Report every line of the listing that contains the string "resolution", matching case exactly.

------------------------------------------------

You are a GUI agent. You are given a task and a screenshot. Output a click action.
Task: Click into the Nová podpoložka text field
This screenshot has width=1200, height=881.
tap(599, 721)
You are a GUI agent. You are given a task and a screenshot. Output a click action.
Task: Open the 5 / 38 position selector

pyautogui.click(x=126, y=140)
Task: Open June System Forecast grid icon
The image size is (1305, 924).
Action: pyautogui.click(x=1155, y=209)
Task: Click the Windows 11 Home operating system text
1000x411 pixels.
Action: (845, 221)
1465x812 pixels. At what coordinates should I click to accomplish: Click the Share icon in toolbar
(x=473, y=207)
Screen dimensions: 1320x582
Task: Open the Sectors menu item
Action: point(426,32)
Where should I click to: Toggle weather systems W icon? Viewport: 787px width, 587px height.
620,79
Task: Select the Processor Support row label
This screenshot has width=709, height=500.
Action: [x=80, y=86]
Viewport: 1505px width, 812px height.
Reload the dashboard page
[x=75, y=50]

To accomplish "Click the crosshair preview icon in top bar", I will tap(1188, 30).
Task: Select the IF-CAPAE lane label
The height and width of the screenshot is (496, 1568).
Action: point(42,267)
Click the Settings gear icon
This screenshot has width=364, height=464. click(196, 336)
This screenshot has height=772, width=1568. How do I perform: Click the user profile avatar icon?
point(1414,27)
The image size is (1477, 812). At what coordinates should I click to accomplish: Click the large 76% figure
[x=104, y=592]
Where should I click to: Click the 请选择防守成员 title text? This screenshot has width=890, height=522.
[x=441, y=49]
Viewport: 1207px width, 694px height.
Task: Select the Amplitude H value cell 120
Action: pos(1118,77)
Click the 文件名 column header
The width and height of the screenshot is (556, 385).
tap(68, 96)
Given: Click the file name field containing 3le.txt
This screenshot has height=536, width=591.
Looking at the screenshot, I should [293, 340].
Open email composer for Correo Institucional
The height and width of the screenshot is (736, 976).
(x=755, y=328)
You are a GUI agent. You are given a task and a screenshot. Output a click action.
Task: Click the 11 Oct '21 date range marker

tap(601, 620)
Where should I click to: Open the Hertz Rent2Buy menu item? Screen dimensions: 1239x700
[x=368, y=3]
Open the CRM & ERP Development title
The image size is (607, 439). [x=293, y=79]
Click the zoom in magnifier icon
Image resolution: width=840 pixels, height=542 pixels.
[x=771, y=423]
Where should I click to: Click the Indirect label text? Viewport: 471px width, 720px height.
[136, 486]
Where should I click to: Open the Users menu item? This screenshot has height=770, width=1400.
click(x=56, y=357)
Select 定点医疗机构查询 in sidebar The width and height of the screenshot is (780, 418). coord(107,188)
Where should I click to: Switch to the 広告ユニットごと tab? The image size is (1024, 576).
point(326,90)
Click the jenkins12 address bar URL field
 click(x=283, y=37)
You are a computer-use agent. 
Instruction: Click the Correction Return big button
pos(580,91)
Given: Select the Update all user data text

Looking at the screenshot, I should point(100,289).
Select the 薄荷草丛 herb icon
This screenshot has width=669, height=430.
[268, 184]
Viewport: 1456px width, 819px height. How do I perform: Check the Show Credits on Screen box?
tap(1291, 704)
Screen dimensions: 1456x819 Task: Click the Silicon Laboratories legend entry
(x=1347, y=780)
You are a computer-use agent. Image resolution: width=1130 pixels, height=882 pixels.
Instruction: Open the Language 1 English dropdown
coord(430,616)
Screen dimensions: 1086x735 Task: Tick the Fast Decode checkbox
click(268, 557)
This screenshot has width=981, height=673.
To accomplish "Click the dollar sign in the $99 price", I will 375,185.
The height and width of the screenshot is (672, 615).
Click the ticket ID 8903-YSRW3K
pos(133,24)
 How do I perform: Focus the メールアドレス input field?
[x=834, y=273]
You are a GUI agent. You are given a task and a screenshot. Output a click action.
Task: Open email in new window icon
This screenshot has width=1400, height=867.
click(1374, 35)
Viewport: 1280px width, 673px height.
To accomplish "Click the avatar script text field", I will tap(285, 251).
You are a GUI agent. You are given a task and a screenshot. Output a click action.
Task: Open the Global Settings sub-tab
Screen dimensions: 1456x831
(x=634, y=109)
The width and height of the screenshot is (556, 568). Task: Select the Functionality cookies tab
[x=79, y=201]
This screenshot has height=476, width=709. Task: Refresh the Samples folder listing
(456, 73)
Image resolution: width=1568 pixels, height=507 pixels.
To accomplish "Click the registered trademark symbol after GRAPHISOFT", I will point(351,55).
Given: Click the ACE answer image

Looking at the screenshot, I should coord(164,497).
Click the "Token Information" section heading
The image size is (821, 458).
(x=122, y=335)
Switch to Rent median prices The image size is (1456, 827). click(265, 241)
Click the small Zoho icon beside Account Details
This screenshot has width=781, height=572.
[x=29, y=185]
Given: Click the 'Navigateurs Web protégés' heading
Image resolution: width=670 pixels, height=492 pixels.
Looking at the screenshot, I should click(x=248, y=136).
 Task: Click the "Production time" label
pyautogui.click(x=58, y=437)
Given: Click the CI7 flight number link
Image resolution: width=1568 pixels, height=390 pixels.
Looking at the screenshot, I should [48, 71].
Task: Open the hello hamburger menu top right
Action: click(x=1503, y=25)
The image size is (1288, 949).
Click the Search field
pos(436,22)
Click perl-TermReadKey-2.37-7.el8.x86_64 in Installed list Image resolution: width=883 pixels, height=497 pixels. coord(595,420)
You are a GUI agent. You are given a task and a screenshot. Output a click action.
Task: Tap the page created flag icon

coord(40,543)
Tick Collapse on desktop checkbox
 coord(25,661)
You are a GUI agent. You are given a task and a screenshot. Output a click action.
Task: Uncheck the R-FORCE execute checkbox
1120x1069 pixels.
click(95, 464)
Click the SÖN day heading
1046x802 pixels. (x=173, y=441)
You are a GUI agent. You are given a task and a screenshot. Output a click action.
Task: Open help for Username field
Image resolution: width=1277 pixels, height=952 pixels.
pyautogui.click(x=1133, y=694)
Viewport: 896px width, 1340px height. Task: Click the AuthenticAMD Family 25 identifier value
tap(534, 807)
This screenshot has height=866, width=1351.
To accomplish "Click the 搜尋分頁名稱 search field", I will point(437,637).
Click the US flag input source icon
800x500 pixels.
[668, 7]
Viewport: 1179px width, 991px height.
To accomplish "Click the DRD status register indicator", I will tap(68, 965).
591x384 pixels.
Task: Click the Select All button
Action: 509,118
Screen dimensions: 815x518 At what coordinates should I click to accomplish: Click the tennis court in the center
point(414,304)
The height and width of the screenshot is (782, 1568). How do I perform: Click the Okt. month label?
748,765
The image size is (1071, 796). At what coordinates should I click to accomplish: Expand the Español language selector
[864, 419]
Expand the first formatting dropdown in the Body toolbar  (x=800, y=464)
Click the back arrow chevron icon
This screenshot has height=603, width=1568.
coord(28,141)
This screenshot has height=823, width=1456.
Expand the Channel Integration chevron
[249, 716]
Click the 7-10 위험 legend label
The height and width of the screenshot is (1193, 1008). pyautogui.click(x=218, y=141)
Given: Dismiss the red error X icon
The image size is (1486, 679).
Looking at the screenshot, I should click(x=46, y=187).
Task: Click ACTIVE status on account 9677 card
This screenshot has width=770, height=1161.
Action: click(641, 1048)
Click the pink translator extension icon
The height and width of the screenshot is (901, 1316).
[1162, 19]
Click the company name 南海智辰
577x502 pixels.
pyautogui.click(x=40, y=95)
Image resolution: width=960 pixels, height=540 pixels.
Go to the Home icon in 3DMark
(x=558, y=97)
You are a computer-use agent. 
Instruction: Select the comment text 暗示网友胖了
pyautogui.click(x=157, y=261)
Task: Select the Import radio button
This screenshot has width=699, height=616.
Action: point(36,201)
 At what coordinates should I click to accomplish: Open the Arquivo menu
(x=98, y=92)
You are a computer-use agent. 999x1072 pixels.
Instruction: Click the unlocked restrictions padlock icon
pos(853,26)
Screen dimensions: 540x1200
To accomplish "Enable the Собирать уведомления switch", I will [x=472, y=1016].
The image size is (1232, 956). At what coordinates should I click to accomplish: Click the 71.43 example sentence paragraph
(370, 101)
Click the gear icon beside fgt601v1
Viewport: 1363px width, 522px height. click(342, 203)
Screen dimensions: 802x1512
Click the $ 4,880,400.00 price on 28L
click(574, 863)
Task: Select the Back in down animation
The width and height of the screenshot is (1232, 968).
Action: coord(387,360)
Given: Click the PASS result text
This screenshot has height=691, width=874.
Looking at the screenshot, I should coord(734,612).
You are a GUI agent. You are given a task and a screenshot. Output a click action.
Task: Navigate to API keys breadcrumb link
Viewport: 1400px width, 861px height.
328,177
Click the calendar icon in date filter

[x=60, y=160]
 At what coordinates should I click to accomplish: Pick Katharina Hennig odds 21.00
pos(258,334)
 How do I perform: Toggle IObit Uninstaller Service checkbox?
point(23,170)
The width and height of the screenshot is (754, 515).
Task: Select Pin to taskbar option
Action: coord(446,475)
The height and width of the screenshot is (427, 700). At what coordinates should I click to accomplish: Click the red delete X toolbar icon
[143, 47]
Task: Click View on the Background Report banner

------------------------------------------------

• **EXERCISE RESULT**
Image resolution: width=840 pixels, height=542 pixels.
You are a computer-use agent. Image resolution: width=1130 pixels, height=882 pixels.
Image resolution: width=1568 pixels, height=507 pixels.
Image resolution: width=670 pixels, height=492 pixels.
Image resolution: width=1568 pixels, height=390 pixels.
Click perl-TermReadKey-2.37-7.el8.x86_64 in Installed list Image resolution: width=883 pixels, height=497 pixels. coord(595,420)
Image resolution: width=1277 pixels, height=952 pixels.
Image resolution: width=960 pixels, height=540 pixels.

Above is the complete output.